Chapfuwa Paidamoyo, Tao Chenyang, Li Chunyuan, Page Courtney, Goldstein Benjamin, Carin Lawrence, Henao Ricardo
Duke University.
Proc Mach Learn Res. 2018 Jul;80:735-744.
Modern health data science applications leverage abundant molecular and electronic health data, providing opportunities for machine learning to build statistical models to support clinical practice. Time-to-event analysis, also called survival analysis, stands as one of the most representative examples of such statistical models. We present a deep-network-based approach that leverages adversarial learning to address a key challenge in modern time-to-event modeling: nonparametric estimation of event-time distributions. We also introduce a principled cost function to exploit information from censored events (events that occur subsequent to the observation window). Unlike most time-to-event models, we focus on the estimation of time-to-event distributions, rather than time ordering. We validate our model on both benchmark and real datasets, demonstrating that the proposed formulation yields significant performance gains relative to a parametric alternative, which we also propose.

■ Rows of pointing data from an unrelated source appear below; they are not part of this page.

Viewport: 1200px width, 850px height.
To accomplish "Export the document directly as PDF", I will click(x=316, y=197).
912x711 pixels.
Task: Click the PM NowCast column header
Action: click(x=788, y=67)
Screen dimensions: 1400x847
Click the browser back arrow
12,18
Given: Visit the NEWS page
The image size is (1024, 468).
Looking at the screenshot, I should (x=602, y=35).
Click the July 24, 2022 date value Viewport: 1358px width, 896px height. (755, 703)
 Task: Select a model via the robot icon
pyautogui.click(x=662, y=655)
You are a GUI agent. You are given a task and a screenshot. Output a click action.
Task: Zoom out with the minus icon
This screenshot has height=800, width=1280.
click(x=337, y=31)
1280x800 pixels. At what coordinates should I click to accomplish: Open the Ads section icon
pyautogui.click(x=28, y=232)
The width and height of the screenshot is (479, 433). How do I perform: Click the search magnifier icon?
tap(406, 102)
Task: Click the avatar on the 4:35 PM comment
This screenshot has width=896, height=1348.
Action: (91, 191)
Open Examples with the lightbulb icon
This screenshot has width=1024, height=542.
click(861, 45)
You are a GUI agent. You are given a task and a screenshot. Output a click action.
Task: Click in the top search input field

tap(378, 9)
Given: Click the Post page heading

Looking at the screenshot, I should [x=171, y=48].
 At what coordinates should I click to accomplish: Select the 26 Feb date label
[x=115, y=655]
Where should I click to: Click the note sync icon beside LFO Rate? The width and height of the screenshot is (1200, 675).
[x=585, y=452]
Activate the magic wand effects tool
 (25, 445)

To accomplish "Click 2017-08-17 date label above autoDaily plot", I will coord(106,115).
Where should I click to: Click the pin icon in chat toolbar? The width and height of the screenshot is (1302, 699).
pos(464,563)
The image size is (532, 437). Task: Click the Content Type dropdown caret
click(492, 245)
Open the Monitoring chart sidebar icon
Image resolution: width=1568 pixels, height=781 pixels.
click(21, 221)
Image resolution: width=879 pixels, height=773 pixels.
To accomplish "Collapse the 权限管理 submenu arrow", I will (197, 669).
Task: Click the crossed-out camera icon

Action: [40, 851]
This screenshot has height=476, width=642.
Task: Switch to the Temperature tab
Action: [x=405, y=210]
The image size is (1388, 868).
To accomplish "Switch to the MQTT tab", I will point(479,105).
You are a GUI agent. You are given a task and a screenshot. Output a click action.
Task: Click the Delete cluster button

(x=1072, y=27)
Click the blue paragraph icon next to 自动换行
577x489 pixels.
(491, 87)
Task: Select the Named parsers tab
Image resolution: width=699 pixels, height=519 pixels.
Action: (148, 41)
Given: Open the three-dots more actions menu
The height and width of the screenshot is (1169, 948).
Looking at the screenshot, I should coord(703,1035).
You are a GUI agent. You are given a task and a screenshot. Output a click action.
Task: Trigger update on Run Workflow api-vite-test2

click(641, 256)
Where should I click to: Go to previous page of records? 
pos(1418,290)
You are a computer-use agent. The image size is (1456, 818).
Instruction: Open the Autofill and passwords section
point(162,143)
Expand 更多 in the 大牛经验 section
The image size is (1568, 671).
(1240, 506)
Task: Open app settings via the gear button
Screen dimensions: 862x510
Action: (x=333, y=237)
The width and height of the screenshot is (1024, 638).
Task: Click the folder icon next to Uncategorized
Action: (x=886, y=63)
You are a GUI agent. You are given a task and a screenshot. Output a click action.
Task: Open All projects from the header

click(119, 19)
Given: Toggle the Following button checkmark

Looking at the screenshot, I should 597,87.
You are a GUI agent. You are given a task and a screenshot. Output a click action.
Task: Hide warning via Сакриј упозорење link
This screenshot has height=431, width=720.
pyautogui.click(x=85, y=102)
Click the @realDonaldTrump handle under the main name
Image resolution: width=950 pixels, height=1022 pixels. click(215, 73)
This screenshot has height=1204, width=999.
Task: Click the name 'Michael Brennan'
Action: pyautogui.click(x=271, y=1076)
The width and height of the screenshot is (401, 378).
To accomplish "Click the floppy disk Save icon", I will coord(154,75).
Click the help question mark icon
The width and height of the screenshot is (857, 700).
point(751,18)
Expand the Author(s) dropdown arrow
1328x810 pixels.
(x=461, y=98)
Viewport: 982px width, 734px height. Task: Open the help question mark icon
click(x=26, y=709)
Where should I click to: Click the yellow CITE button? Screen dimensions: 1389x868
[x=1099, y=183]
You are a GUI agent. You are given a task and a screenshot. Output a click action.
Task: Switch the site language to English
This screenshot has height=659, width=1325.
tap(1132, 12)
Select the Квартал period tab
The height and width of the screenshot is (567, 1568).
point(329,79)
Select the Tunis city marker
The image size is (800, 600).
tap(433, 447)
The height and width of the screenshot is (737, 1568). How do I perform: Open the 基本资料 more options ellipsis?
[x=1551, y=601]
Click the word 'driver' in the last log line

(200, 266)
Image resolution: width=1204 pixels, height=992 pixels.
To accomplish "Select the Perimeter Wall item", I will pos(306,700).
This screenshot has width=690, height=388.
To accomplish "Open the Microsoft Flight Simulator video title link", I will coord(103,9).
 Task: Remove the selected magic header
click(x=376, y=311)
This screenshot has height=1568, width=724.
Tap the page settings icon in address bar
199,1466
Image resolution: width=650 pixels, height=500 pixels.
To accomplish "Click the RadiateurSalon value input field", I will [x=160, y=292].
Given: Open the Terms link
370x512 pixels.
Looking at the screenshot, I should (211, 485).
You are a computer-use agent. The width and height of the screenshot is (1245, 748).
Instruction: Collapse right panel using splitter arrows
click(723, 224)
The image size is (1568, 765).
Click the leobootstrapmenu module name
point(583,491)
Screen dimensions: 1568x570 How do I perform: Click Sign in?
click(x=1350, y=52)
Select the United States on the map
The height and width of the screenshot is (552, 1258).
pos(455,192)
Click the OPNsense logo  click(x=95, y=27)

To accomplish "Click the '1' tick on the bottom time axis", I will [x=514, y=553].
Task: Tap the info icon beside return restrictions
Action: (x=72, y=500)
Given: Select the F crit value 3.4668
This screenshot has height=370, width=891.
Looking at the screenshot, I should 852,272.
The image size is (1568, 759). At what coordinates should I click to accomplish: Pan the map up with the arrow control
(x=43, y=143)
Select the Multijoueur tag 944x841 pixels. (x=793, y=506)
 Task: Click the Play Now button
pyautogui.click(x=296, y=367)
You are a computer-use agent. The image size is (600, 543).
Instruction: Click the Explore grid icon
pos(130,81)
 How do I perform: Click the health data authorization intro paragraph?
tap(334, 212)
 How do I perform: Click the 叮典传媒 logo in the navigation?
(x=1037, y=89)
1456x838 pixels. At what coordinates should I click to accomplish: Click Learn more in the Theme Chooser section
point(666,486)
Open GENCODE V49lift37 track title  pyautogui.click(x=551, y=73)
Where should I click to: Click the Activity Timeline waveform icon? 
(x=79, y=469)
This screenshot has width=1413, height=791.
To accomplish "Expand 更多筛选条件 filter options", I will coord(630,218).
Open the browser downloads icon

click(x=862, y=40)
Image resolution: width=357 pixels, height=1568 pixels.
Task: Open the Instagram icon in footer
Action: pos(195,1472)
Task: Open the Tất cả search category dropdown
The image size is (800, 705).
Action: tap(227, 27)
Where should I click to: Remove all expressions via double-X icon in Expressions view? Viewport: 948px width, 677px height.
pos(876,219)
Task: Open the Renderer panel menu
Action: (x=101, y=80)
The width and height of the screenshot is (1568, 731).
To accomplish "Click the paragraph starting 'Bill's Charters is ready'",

现代健康数据科学应用利用丰富的分子和电子健康数据,为机器学习构建统计模型以支持临床实践提供了机会。生存分析,也称为事件发生时间分析,是此类统计模型最具代表性的例子之一。我们提出了一种基于深度网络的方法,该方法利用对抗学习来解决现代事件发生时间建模中的一个关键挑战:事件时间分布的非参数估计。我们还引入了一个有原则的成本函数,以利用删失事件(在观察窗口之后发生的事件)中的信息。与大多数事件发生时间模型不同,我们专注于事件发生时间分布的估计,而不是时间顺序。我们在基准数据集和真实数据集上验证了我们的模型,证明所提出的公式相对于我们也提出的参数替代方案产生了显著的性能提升。